Thorncroftia lotteri
- Conservation status: Vulnerable (SANBI Red List)

Scientific classification
- Kingdom: Plantae
- Clade: Tracheophytes
- Clade: Angiosperms
- Clade: Eudicots
- Clade: Asterids
- Order: Lamiales
- Family: Lamiaceae
- Genus: Thorncroftia
- Species: T. lotteri
- Binomial name: Thorncroftia lotteri T.J.Edwards & McMurtry

= Thorncroftia lotteri =

- Genus: Thorncroftia
- Species: lotteri
- Authority: T.J.Edwards & McMurtry
- Conservation status: VU

Species of flowering plant

Thorncroftia lotteri is a species of Thorncroftia commonly known as the Ugutugulu whistlesweet. It is endemic to South Africa′s Mpumalanga province, where it grows at 1000–1400 m above sea level on rocky mountain tops and quartzite ridges in the Barberton area.

Range-restricted and threatened by forestry operations and informal mining, it is listed as Vulnerable by SANBI.

== Description ==
Thorncroftia lotteri is a semi-succulent, erect herb or small shrub growing 30–100 cm tall, usually with several main stems. The stems are grey near the base and purple to pale green above, sparingly branched, and densely covered in a felt-like layer of recurved hairs with scattered capitate glands.

The leaves are opposite, ovate to elliptic-obovate, typically 3–4 cm long and 2–3 cm wide. The venation is sunken above and prominently raised below, forming a network of shallow recesses. Both leaf surfaces are hairy, especially the underside. The leaf margins are crenate in the upper three-quarters, with nine or more rounded scallops on each side. The leaf tip is rounded or acute, the base cuneate to obtuse, and the petiole is relatively long, usually 12–15 mm.

The inflorescence is a compact, terminal panicle with a main axis up to 20 cm long. The bracts are leaf-like near the base of the inflorescence and become progressively smaller towards the tip.

The calyx is two-lipped and five-toothed, purple to maroon in colour, and 7–9 mm long in fruit. The corolla is tubular, narrowly cylindrical, and laterally compressed, measuring about 20–23 mm in length. It is light lilac, becoming paler towards the tip, and bears conspicuous glandular hairs. The upper lobes are erect and often folded back at the edges, marked with purple streaks or blotches. The lateral lobes project forward, while the lower lobe initially projects before becoming fully reflexed.

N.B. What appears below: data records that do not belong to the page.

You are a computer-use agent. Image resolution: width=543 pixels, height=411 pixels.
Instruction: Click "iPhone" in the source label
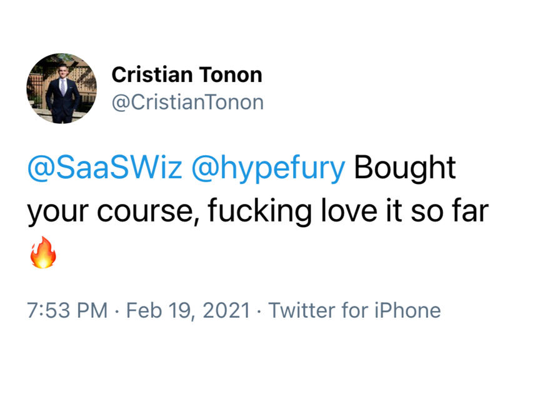tap(407, 310)
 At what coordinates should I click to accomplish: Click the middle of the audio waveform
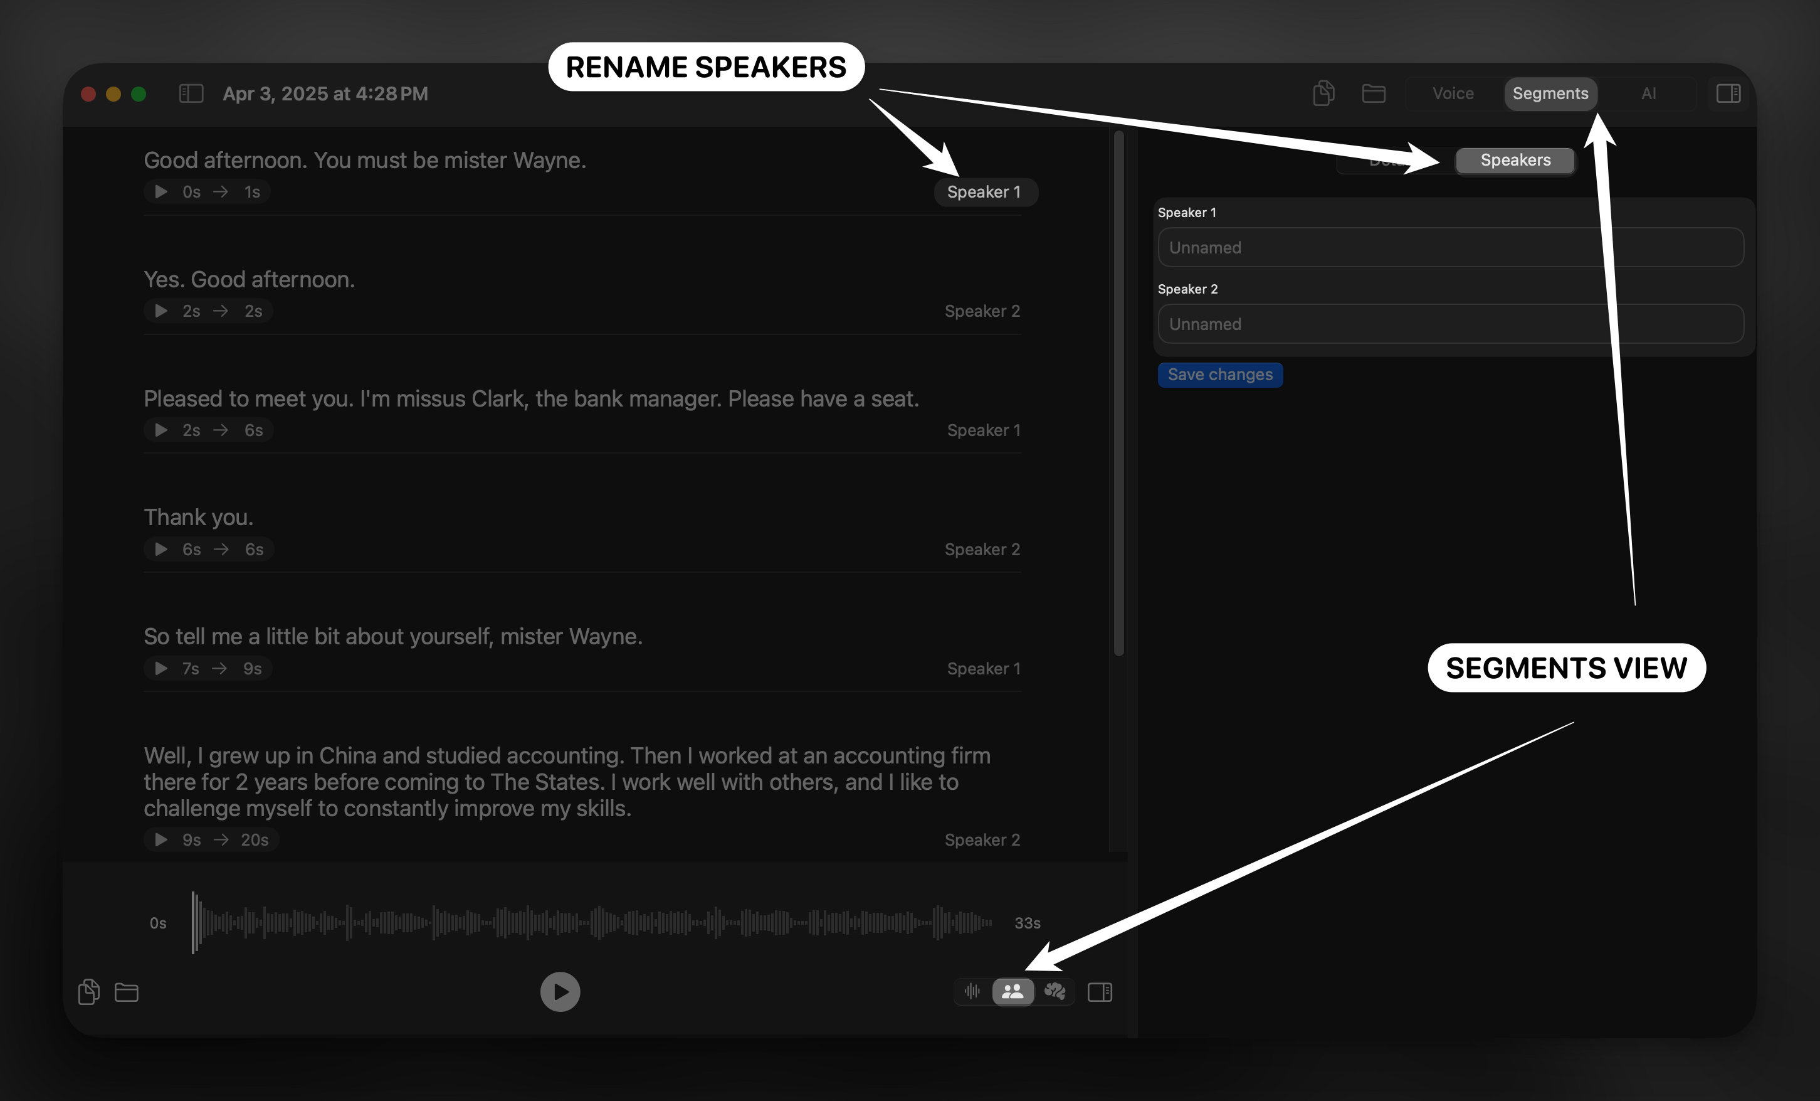(592, 922)
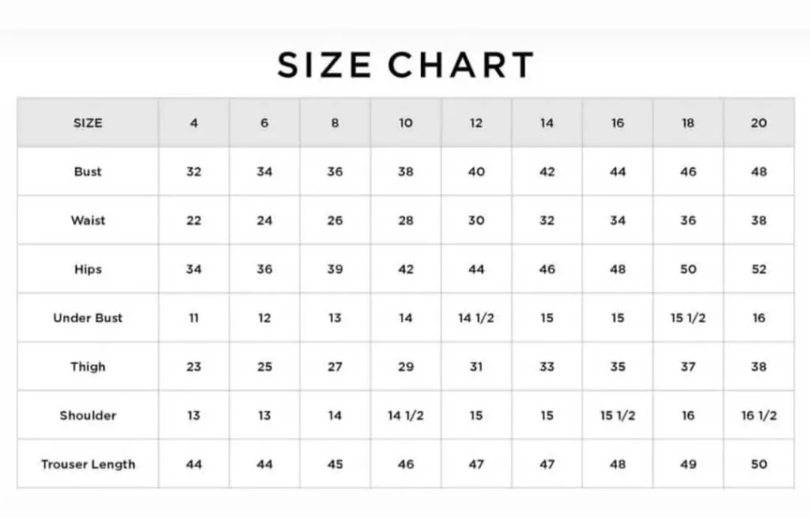Select Under Bust value for size 4
Image resolution: width=810 pixels, height=518 pixels.
click(194, 318)
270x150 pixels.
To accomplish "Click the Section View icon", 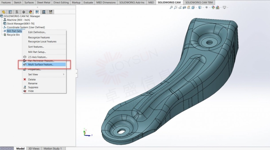I will [x=184, y=7].
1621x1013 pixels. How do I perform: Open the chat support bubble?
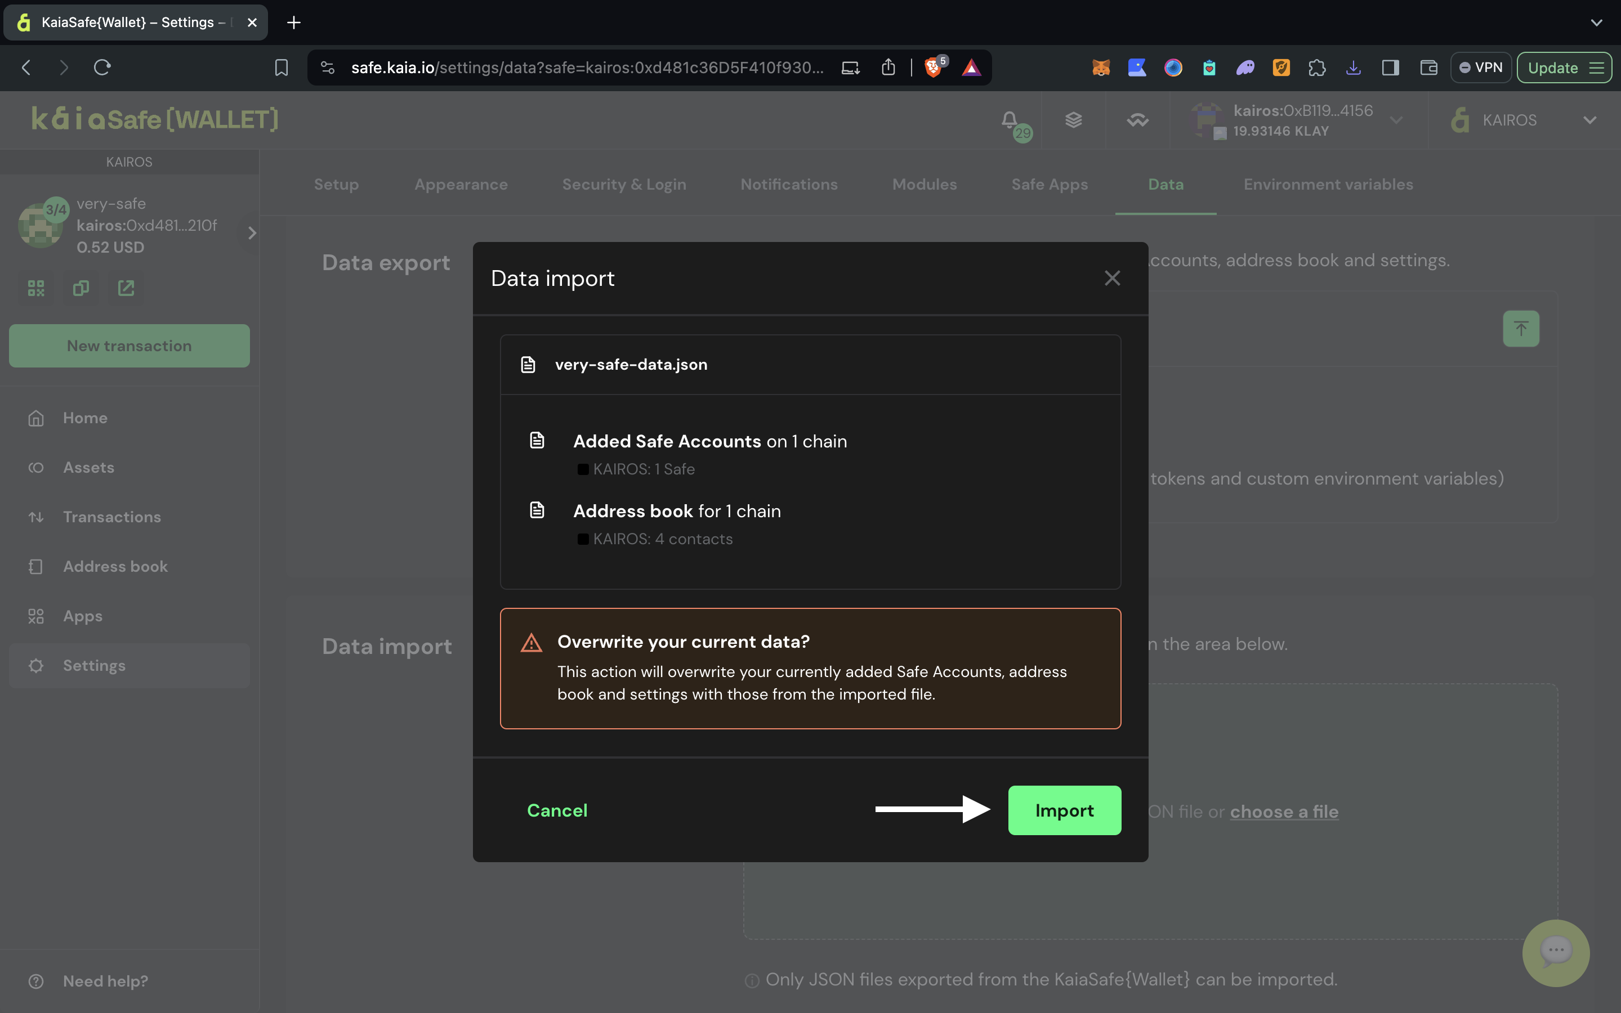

The stamens are 5–7 mm long, with dark purple anthers and yellow to orange pollen. The style is light lilac with a purple tip and extends beyond the corolla once the stamens have recoiled.

T. lotteri flowers in March and April, and very occasionally in January.

It bears a close resemblance to both T. succulenta and T. coddii. One way to distinguish it from them is by looking at the leaf margin. In T. lotteri, each side of the leaf has nine to 12 rounded teeth that are fairly evenly spaced, while the other species are less regular in this regard and tend to have fewer than nine teeth on either side.

== Etymology ==
The genus Thorncroftia is named for George Thorncroft (1857‒1934), an amateur botanist who collected extensively in the Barberton area.

The species is named for Dr Mervyn Lötter (b. 1972), a biodiversity planner and GIS expert at the Mpumalanga Tourism and Parks Agency, who helped collect specimens of the plant.